■ ENTRIES ■
+ + + +
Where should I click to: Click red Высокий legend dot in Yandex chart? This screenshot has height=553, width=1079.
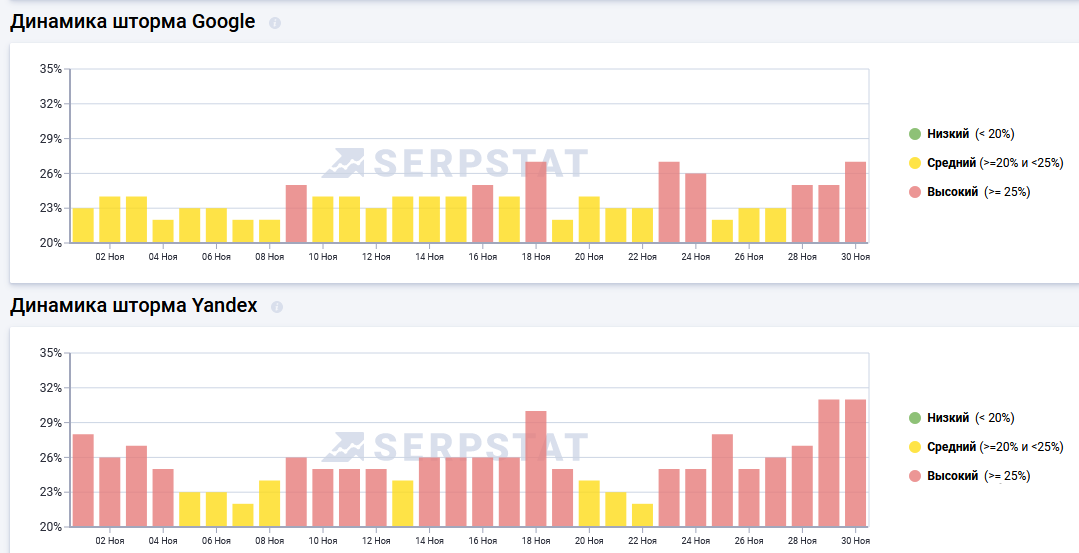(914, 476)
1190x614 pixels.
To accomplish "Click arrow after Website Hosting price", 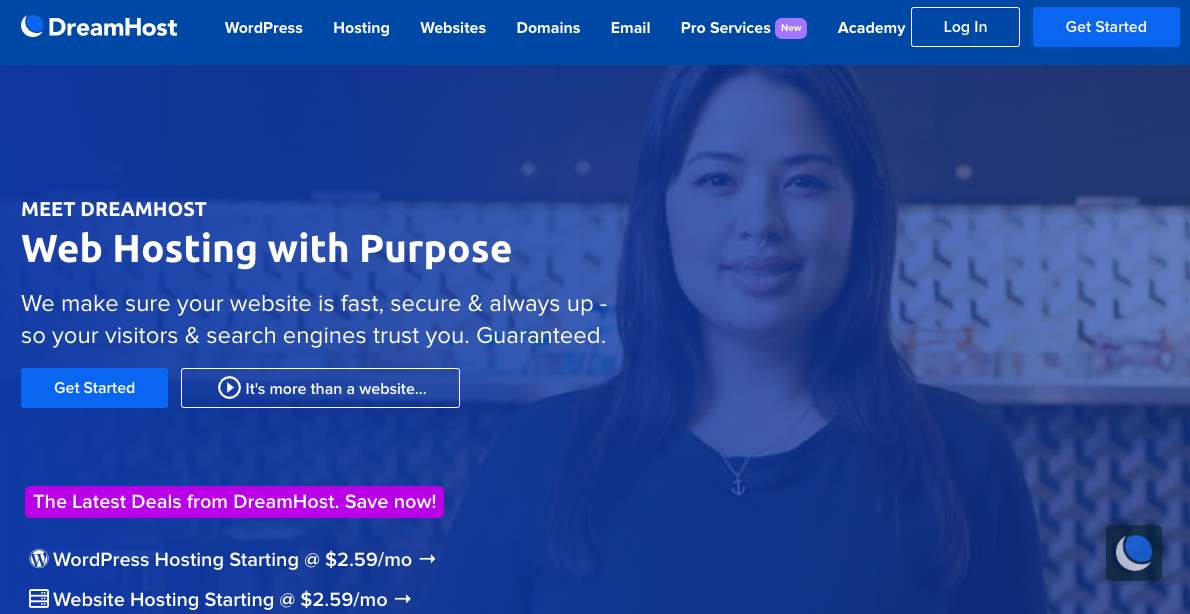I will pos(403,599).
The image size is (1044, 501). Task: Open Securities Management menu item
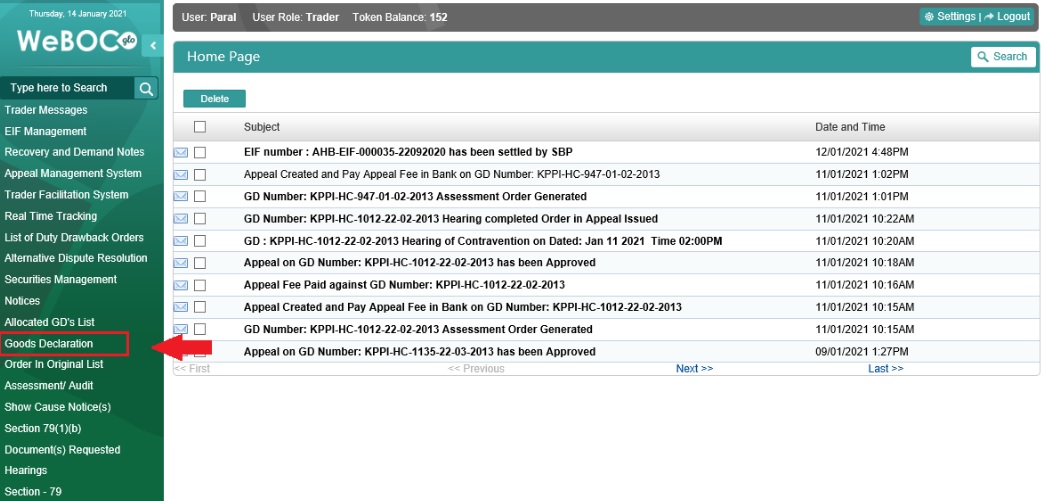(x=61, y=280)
+ + + +
■ EXERCISE BRIEF ■
Rewrite the stretch from the line containing "The image size" through the end of the data, renaming "Securities Management" to "Portfolio Management" and keeping everything else unchanged. Leave the pictures out.

■ WRITTEN ANSWER ■
The image size is (1044, 501). Task: Open Portfolio Management menu item
(x=61, y=280)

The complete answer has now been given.